Podany fragment:
══════════

Wstrząs na Wyspach. Książę Andrzej zrzekł się tytułów książęcych
W oficjalnym oświadczeniu opublikowanym przez Pałac Buckingham, książę Andrzej poinformował o rezygnacji ze wszystkich tytułów królewskich, w tym tytułu księcia Yorku. Decyzja została podjęta w porozumieniu z królem Karolem III oraz najbliższą rodziną.
"W rozmowie z Królem oraz moją najbliższą i dalszą rodziną doszliśmy do wniosku, że ciągłe oskarżenia pod moim adresem odciągają uwagę od pracy Jego Królewskiej Mości i Rodziny Królewskiej. Postanowiłem, jak zawsze, stawiać na pierwszym miejscu obowiązek wobec rodziny i kraju. (...) Za zgodą Jego Królewskiej Mości uważamy, że muszę teraz pójść o krok dalej. Dlatego nie będę już używać mojego tytułu ani nadanych mi zaszczytów" - czytamy w oświadczeniu.
Książę Andrzej pozostaje członkiem rodziny królewskiej i nadal znajduje się w linii sukcesji, jednak nie będzie już pełnił żadnych oficjalnych funkcji, ani używał tytułów, podobnie jak jego żona Sarah Ferguson. W obliczu tej sytuacji w brytyjskich mediach rozgorzała dyskusja o tytułach, które noszą córki księcia Andrzeja.
Czy córki księcia Andrzeja stracą tytuły? Ekspertka wyjaśnia
Tymczasem 37-letnia Beatrice i 35-letnia Eugenia wydają się pozostawać poza wpływem decyzji ojca i wspierają go od początku pojawiających się raz za razem afer, w które jest uwikłany. Była korespondentka BBC, ekspertka ds. rodziny królewskiej Jennie Bond, podkreślała, że obie córki muszą całym sercem wierzyć w niewinność ojca, na łamach "The Mirror" mówiła z przekonaniem: "Niezależnie od tego, co myślicie o Andrzeju i Sarze, są oni wspaniałymi rodzicami i wychowali dwie bardzo porządne młode kobiety." Ekspertka nie ma wątpliwości, że arystokratki pozostaną księżniczkami i będą mile widziane na wydarzeniach razem z resztą rodziny królewskiej.

══════════

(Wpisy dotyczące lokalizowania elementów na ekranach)

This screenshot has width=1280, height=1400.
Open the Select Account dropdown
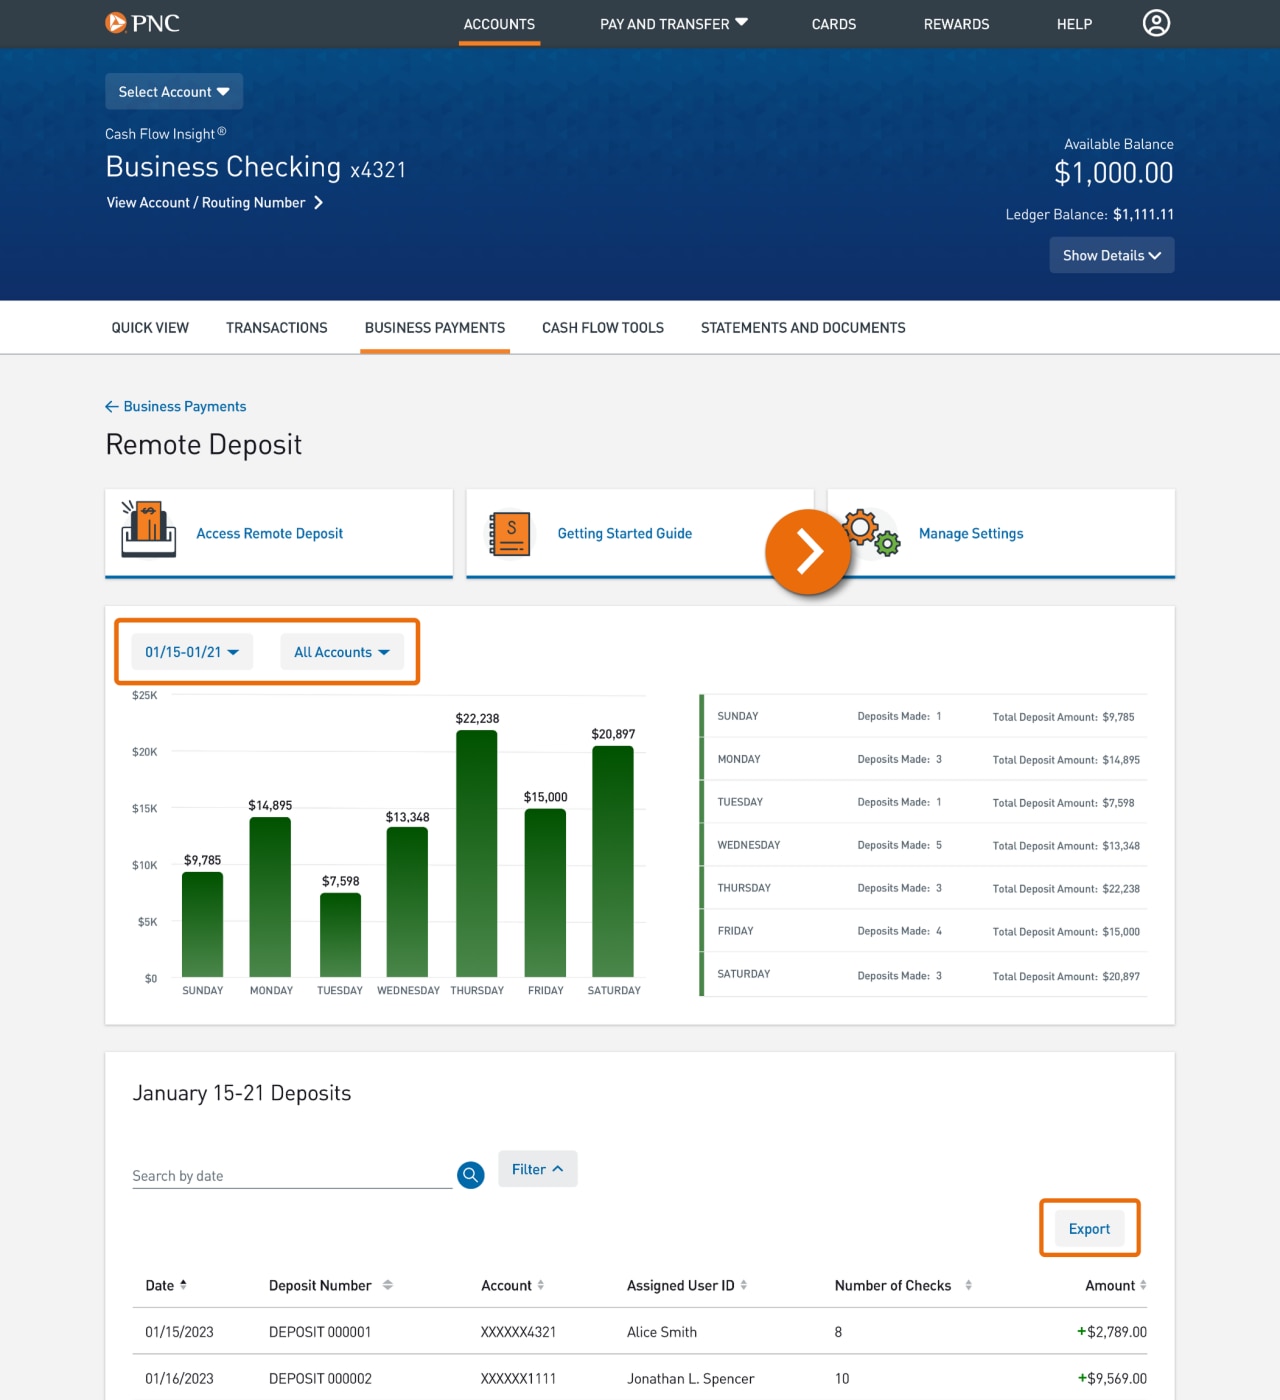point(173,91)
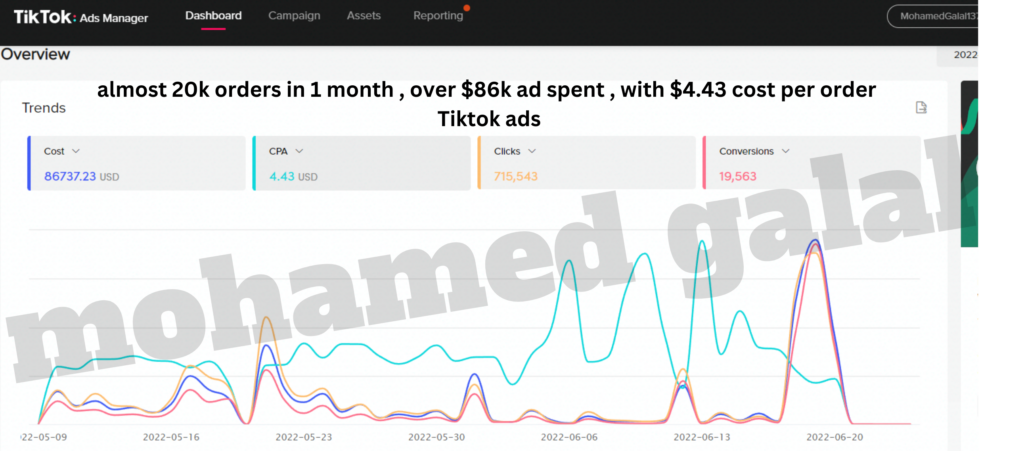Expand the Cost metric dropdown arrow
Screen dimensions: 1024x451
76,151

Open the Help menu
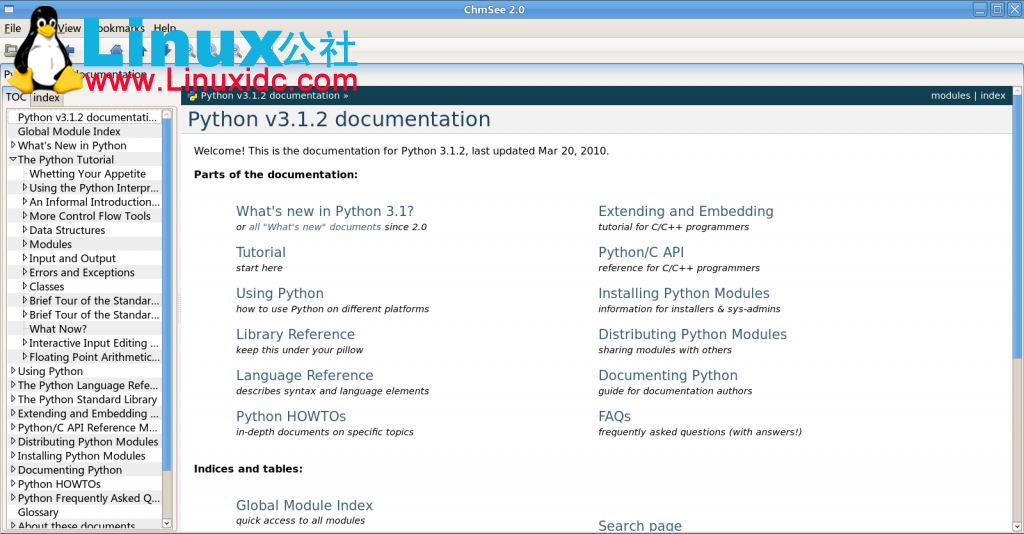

══════════

Wymagania: Przytocz fragment tekstu o rezygnacji księcia Andrzeja z tytułów od słów "Książę Andrzej pozostaje" do słów "córki księcia Andrzeja.", zastępując słowo "dyskusja" słowem "debata".

Odpowiedź na zadanie:
Książę Andrzej pozostaje członkiem rodziny królewskiej i nadal znajduje się w linii sukcesji, jednak nie będzie już pełnił żadnych oficjalnych funkcji, ani używał tytułów, podobnie jak jego żona Sarah Ferguson. W obliczu tej sytuacji w brytyjskich mediach rozgorzała debata o tytułach, które noszą córki księcia Andrzeja.